Which, kind of ended up being the weirdest part of the novel. After listening to the two episodes on the Donner Party that Last Podcast on the Left did I realized how accurate this novel was. The broad strokes are all there, every character is based on a real person, and we get a real look at the horror that these people went through. Which was a little strange. I know that this issue is present in most forms of historical fiction, but it was pretty odd at times to read about these real actual people who lived, and see them put in positions that they almost certainly weren’t in. It makes for a good novel, but at times it almost felt a little slanderous, adding aspects to these people’s lives that are more than likely false.
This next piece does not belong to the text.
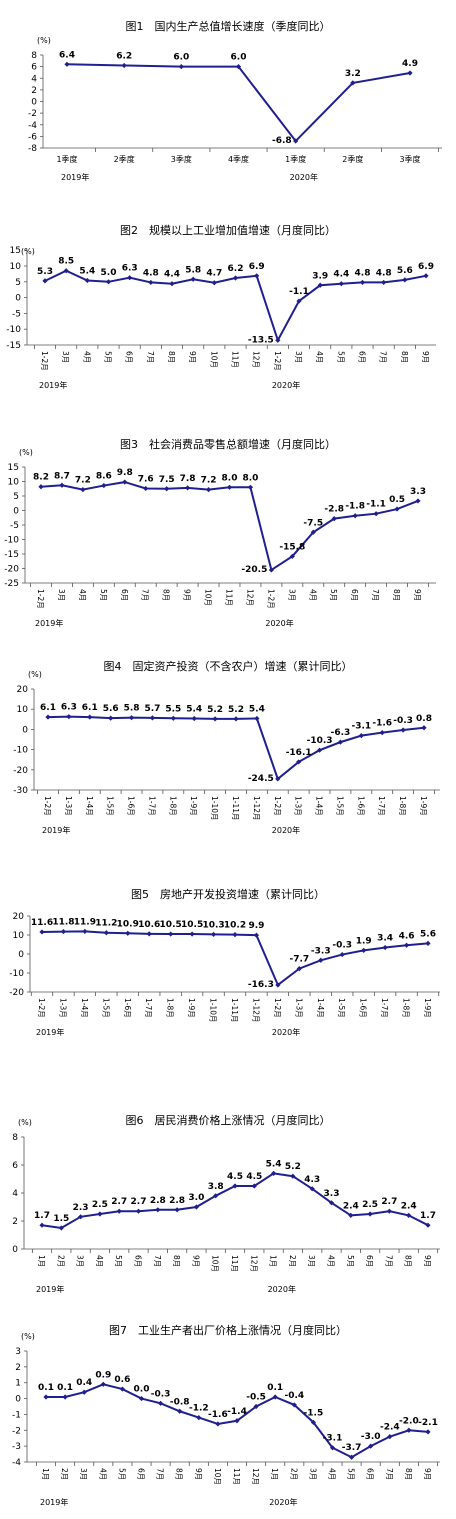  I want to click on data-label: 0.8, so click(424, 719). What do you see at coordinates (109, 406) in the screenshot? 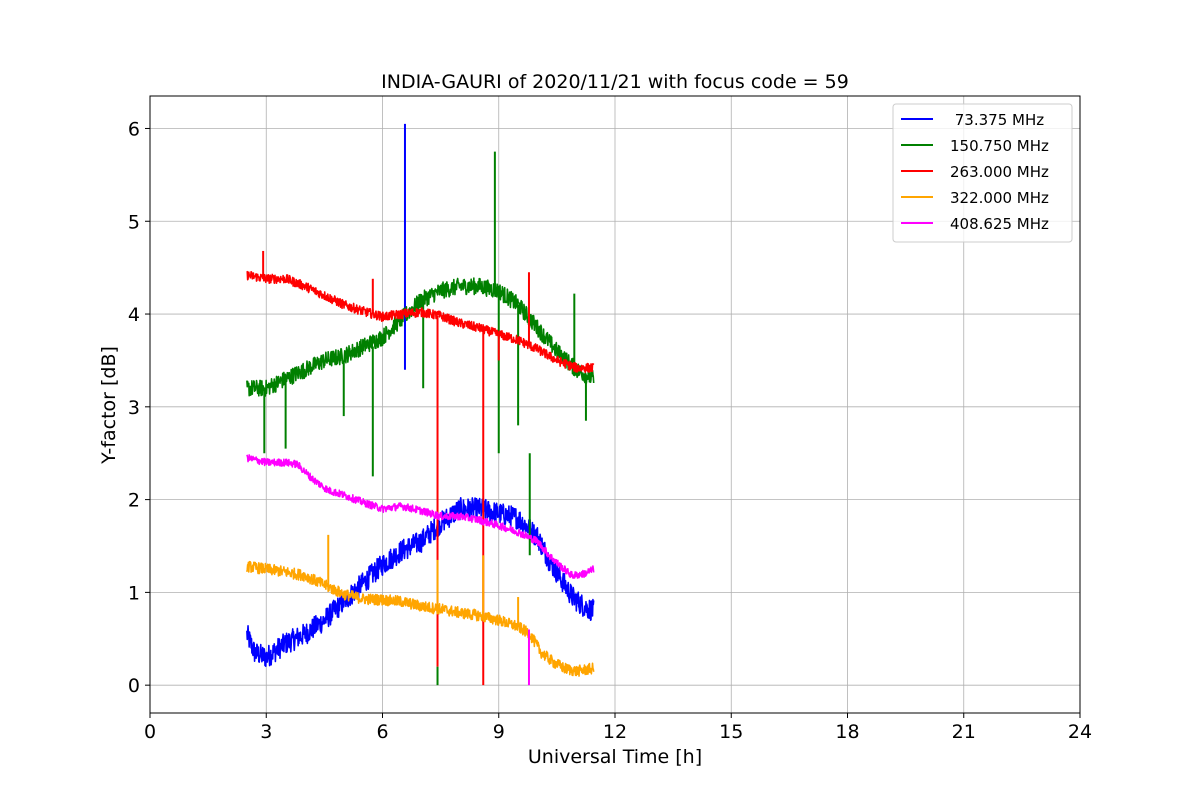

These are real people, and it’s strange to see their disastrous trek put in the context of the supernatural. And, at times, the whole mysticism felt a little distracting. This is a real-life horror story, one of the most upsetting and terrifying stories in American history, and a weird German curse isn’t really that necessary. The story is terrifying enough on its own, and the supernatural elements just end up being a little too much. It’s still a really fascinating novel, and one that I enjoyed quite a bit, but at times I was hoping that the curse would just be dropped and we could just accept this story for what it really is. Real horror.